One of the basic tenets of usability is to answer user questions clearly and concisely. One concrete technique is to use placeholder strings liberally in messages (typically coded in C-like languages as "%s" for strings or "%d" for numbers).
This notion pops into my head whenever I'm doing anything significant in SQL*Plus. Here's a condensed excerpt from a typical log file of mine. The questions that run through my mind aren't that deep -- what table is being updated? What index, package, procedure, etc. is being created? It seems redundant for me to have to put that information into PROMPT commands.
34094 rows updated.
Commit complete.
Index created.
Table truncated.
Package created.
Package body created.
No errors.
Package created.
No errors.
Function created.
No errors.
Procedure created.
No errors.
I never pushed too hard though to get a change like this into SQL*Plus, because just imagine how many test cases and automated builds expect to see some exact sequence of output that would suddenly be different.

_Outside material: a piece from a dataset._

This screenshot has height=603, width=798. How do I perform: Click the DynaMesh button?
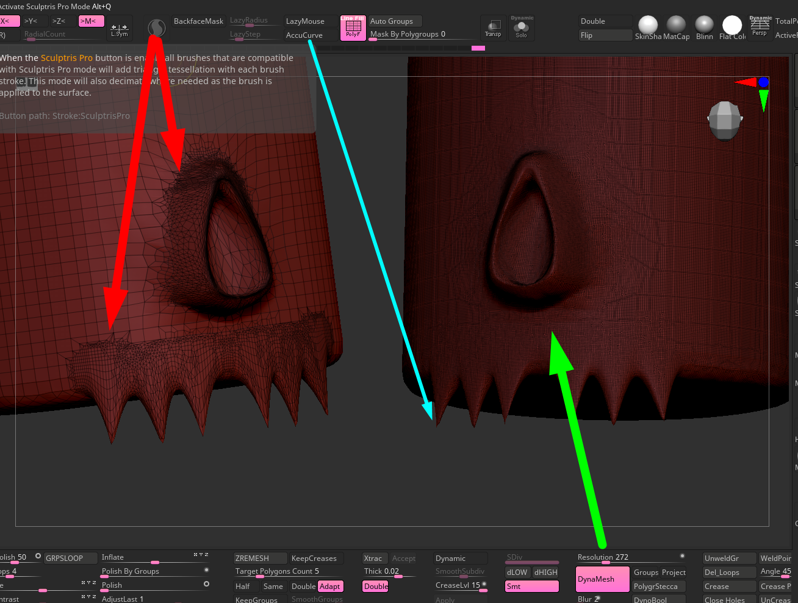(602, 579)
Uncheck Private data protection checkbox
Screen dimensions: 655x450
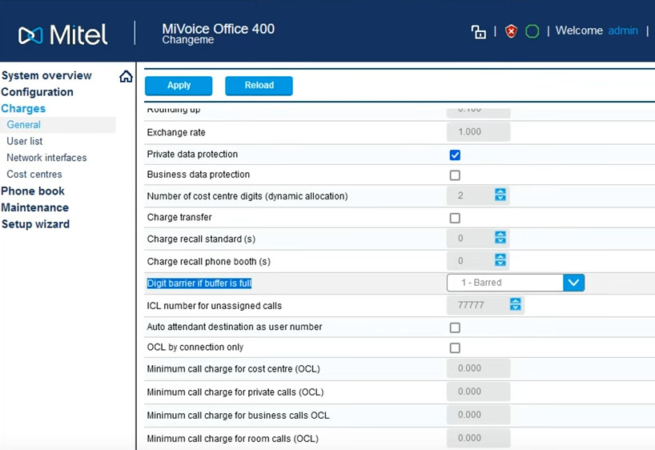click(455, 155)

I expect it would require some sort of SET option within SQL*Plus, which in turn would involve new documentation, a long adoption cycle, scripts that used the new SET option would throw errors for older versions of SQL*Plus... all of a sudden it's not so clean.
Another possibility for this usability technique is the set of database error messages. How many messages say that some limit has been exceeded, or there's a problem with some object, where the erroneous thing that was encountered, or the correct thing that was expected, is never specified?
Again, test cases are difficult to change. Extensive error messages are also tricky for translation, because maybe the placeholder needs to be moved around because of different sentence structures in different languages. Maybe the value of the placeholder causes a ripple effect elsewhere in the message, as with the "le / la" distinction in French depending on whether a noun is considered masculine or feminine.
The lesson here is that these little touches are important to bake in from the beginning.
Security is another consideration that wasn't so obvious when the usability bibles were being written. If someone can induce an application to print a < character where one isn't expected, and the output is written to a web page, presto an attacker can construct a string to be echoed in an error message with a <script>, <iframe>, or other tag that can change the contents of the page as part of a cross-site scripting attack. So there's an extra level of scrutiny for every message string, to ensure that it doesn't have disallowed characters, that the substitution text isn't too long, and so on.